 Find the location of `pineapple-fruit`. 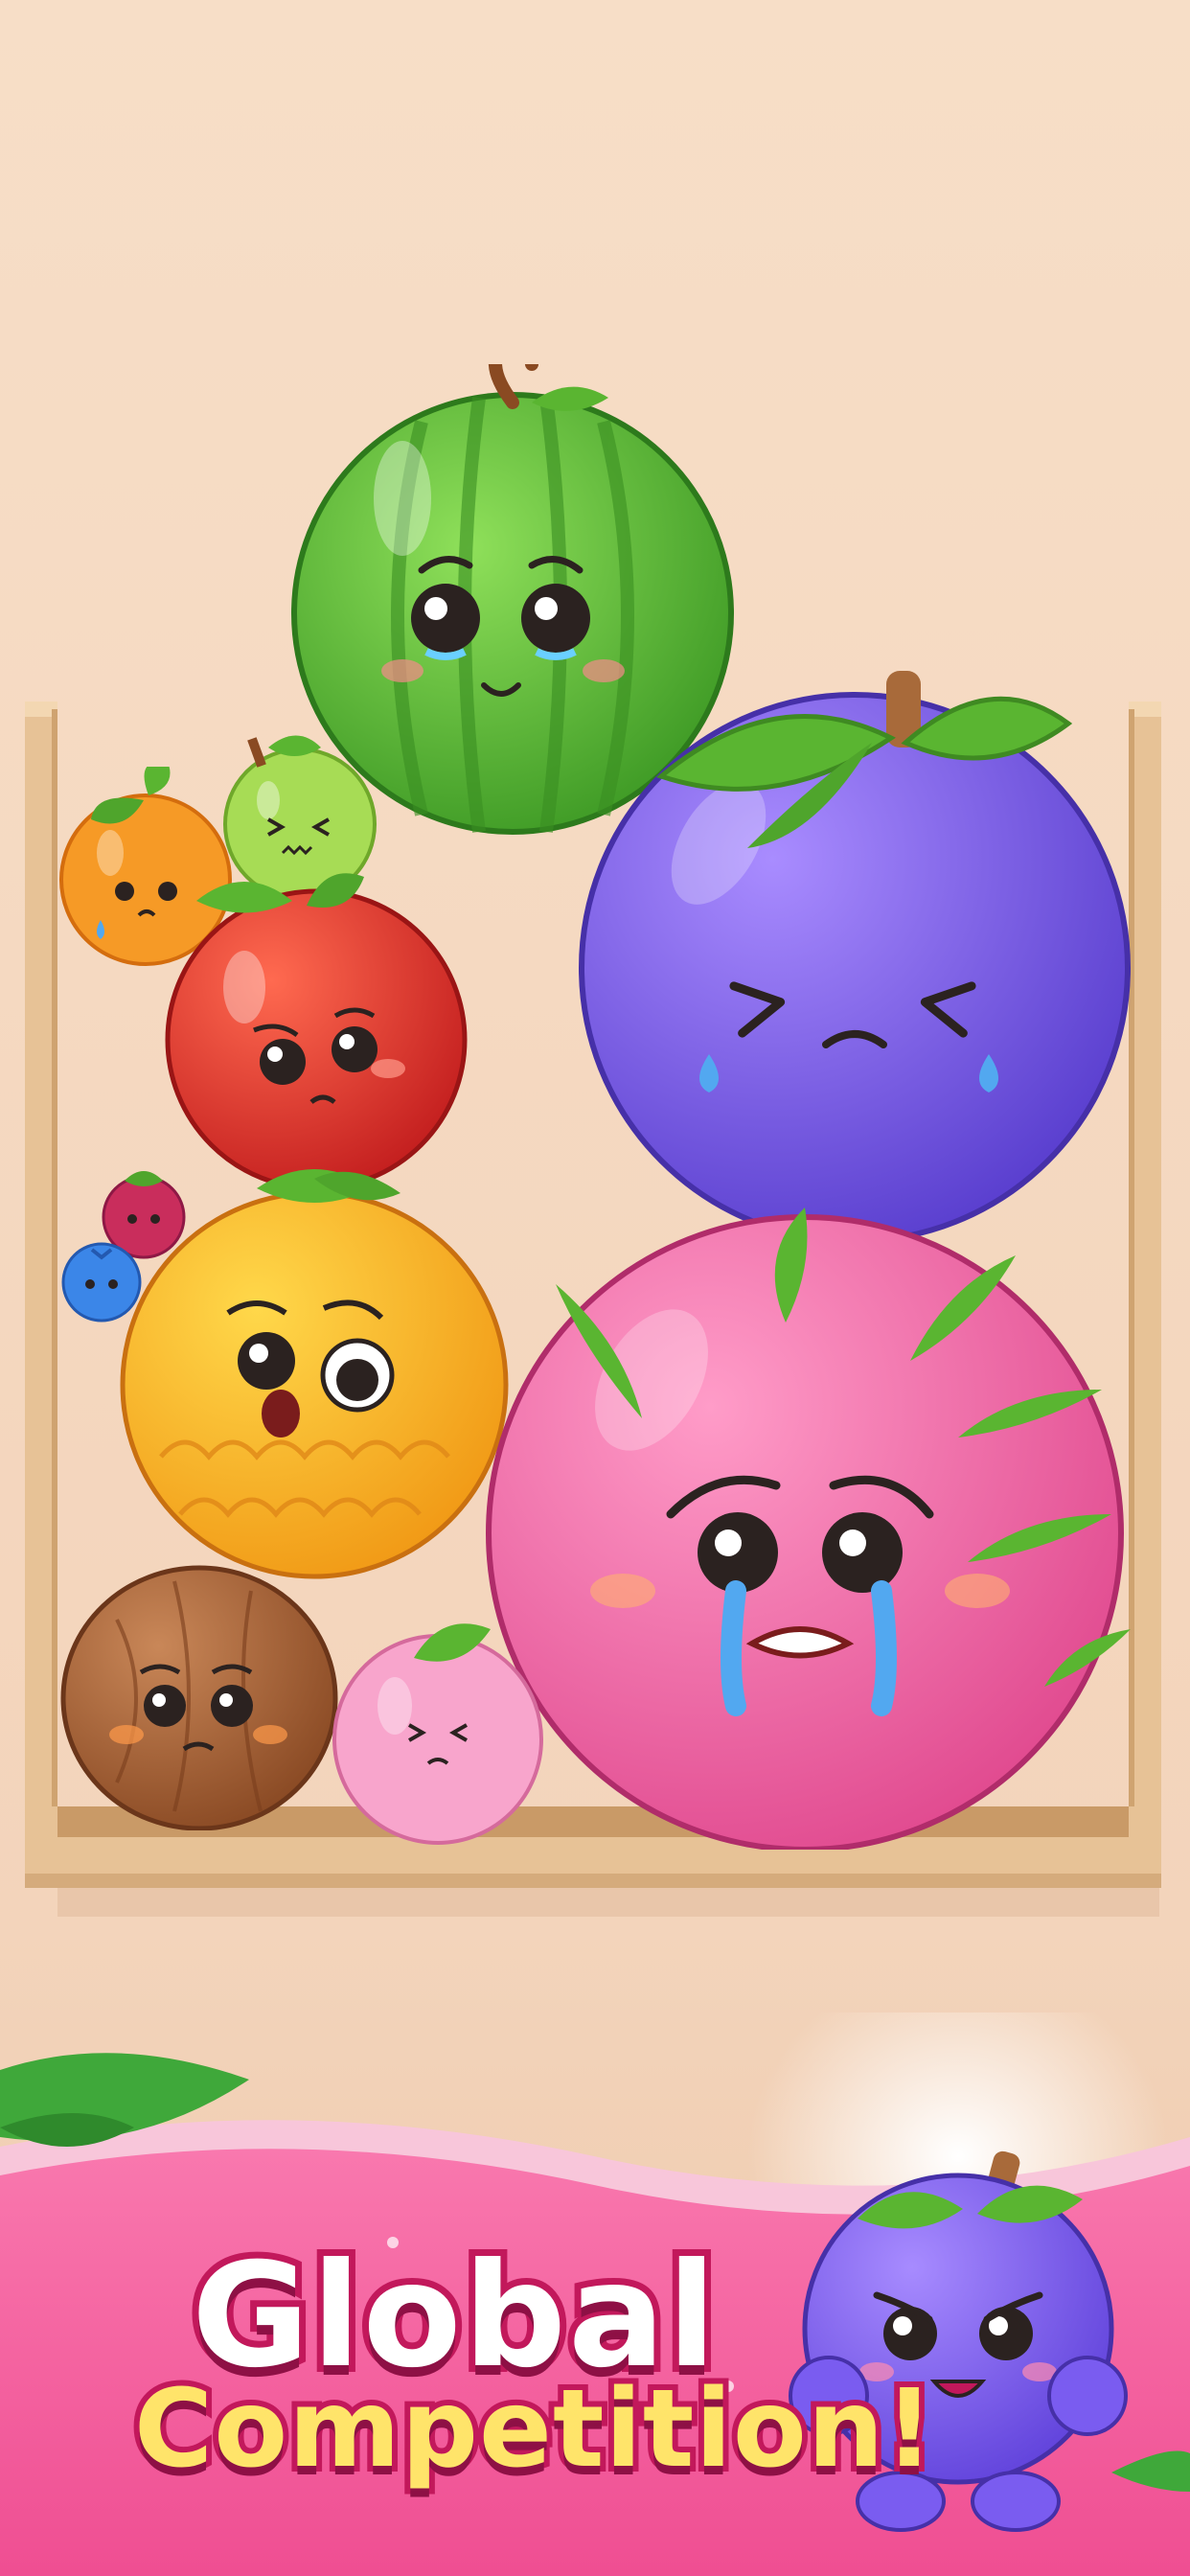

pineapple-fruit is located at coordinates (315, 1374).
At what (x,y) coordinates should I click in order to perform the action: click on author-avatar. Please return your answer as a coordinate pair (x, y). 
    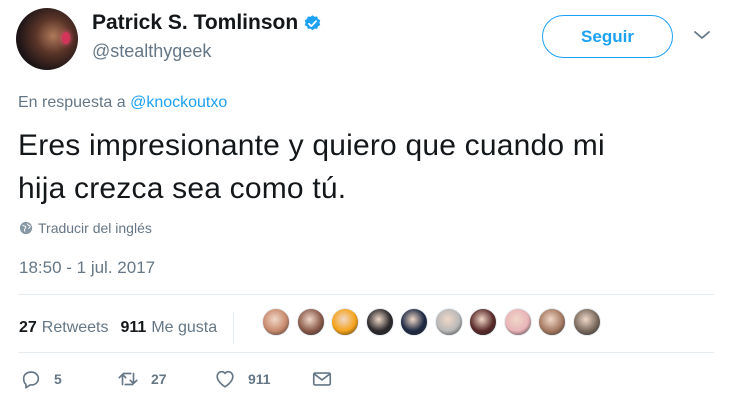
    Looking at the image, I should click on (47, 39).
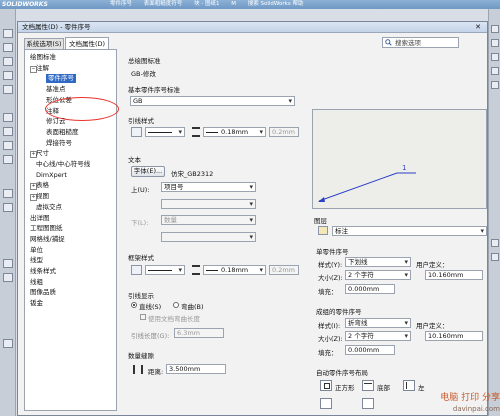 The width and height of the screenshot is (500, 416). What do you see at coordinates (326, 386) in the screenshot?
I see `layout-square-icon` at bounding box center [326, 386].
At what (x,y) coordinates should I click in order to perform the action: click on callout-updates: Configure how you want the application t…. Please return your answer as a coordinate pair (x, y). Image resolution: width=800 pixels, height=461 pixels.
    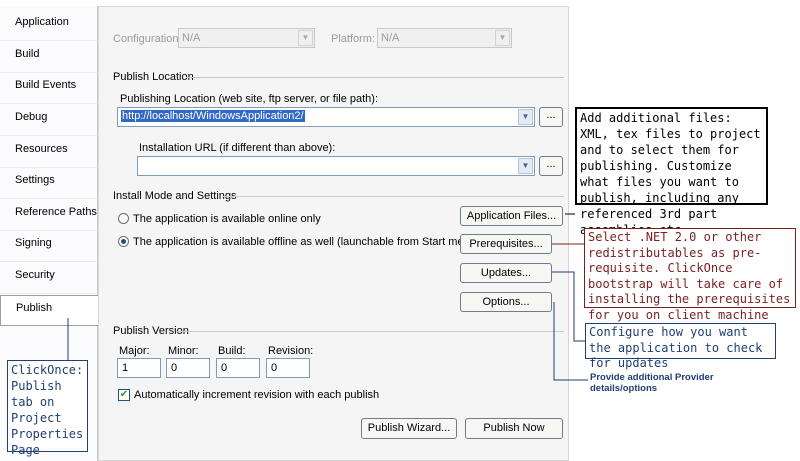
    Looking at the image, I should click on (680, 346).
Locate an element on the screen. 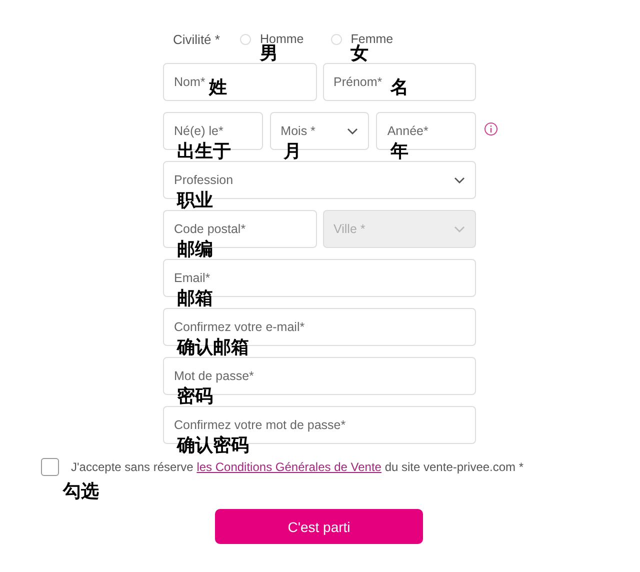  civility-label: Civilité * is located at coordinates (196, 39).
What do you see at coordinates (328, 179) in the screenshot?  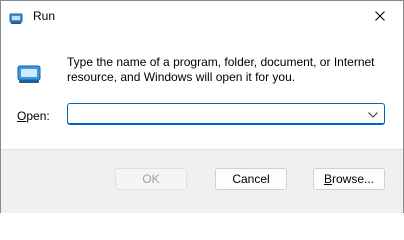 I see `browse-mnemonic: B` at bounding box center [328, 179].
━━━━
== Activity ==
Locate each line in the rows above that contains the word "Please", and copy those lines in full.

== Answer for the task ==
At what (x,y) coordinates should I click in order to perform the action: click on author-avatar. Please return your answer as a coordinate pair (x, y). 
At what (x,y) coordinates should I click in order to perform the action: click on callout-updates: Configure how you want the application t…. Please return your answer as a coordinate pair (x, y). Image resolution: width=800 pixels, height=461 pixels.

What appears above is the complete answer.